Come To The Table

December 21, 2016

Sharing meals with people I love is one of my favorite things, in part because eating alone is one of my least favorite things. December is typically a time when calendars are packed with events, gatherings, holiday meals, and shared tables.  In the midst of this season, I’d like to highlight a few of the tables I’ve gathered around as part of my Care Fresno experience.


At each of the Care Fresno after school programs, we offer snacks.  As kids eat their snacks, I enjoy sitting with them to check in with them, ask about their day, and spend time getting to know them before we transition to focusing on homework or another scheduled activity.  Neighborhood after school programs provide us with opportunities to meet and build relationships with the kids in our neighborhood and snack time is a great connecting point.

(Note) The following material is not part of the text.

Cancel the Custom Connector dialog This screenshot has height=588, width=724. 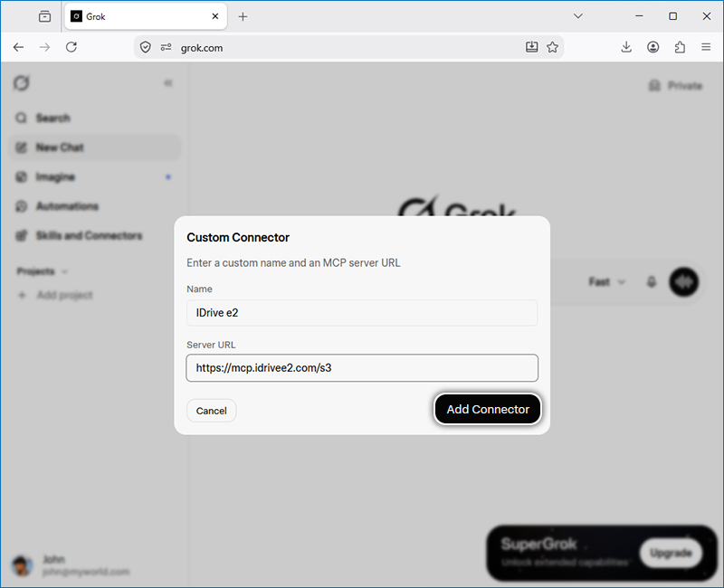pos(212,411)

I enjoy taking kids I’ve gotten to know through the after school program on outings that include trips to restaurants or cafes, sometimes to places the kids may not have been to before and sometimes to places that are the kids’ favorites and new to me. On these outings, we experience new things and explore venues beyond our apartment complex together.


At the table in my and my roommates’ apartment, my roommates and I have shared many conversations as we debrief the day together.  Sometimes our adult and elderly neighbors fill our table with things like flowers or fruit, accompanied by stories from their lives or advice. Kids have cooked and baked in our kitchen, alternating between eating our food and bringing us food. In the process, we become part of each other’s lives in a deeper way by entering into each other’s daily activities and conversations.

When I think of all the meals and feasts in the Bible, I am led to consider the symbolism of food in the Bible and how tables can be sacred spaces, spaces for worship and fellowship. The Bible gives us the image of a great banquet for when all things will be redeemed and made right. In the book Making Room: Recovering Hospitality as a Christian Tradition, Christine Pohl writes, “A shared meal is the activity most closely tied to the reality of God’s kingdom, just as it is the most basic expression of hospitality.” Through the meals and tables I have shared with the kids in my neighborhood, I have seen glimpses of God’s Kingdom and felt His invitation to commune deeper with Him and others. As you come to the table, wherever you gather this Christmas season, may you experience the love of Christ and anticipation of the banquet that will come when all things have been made right.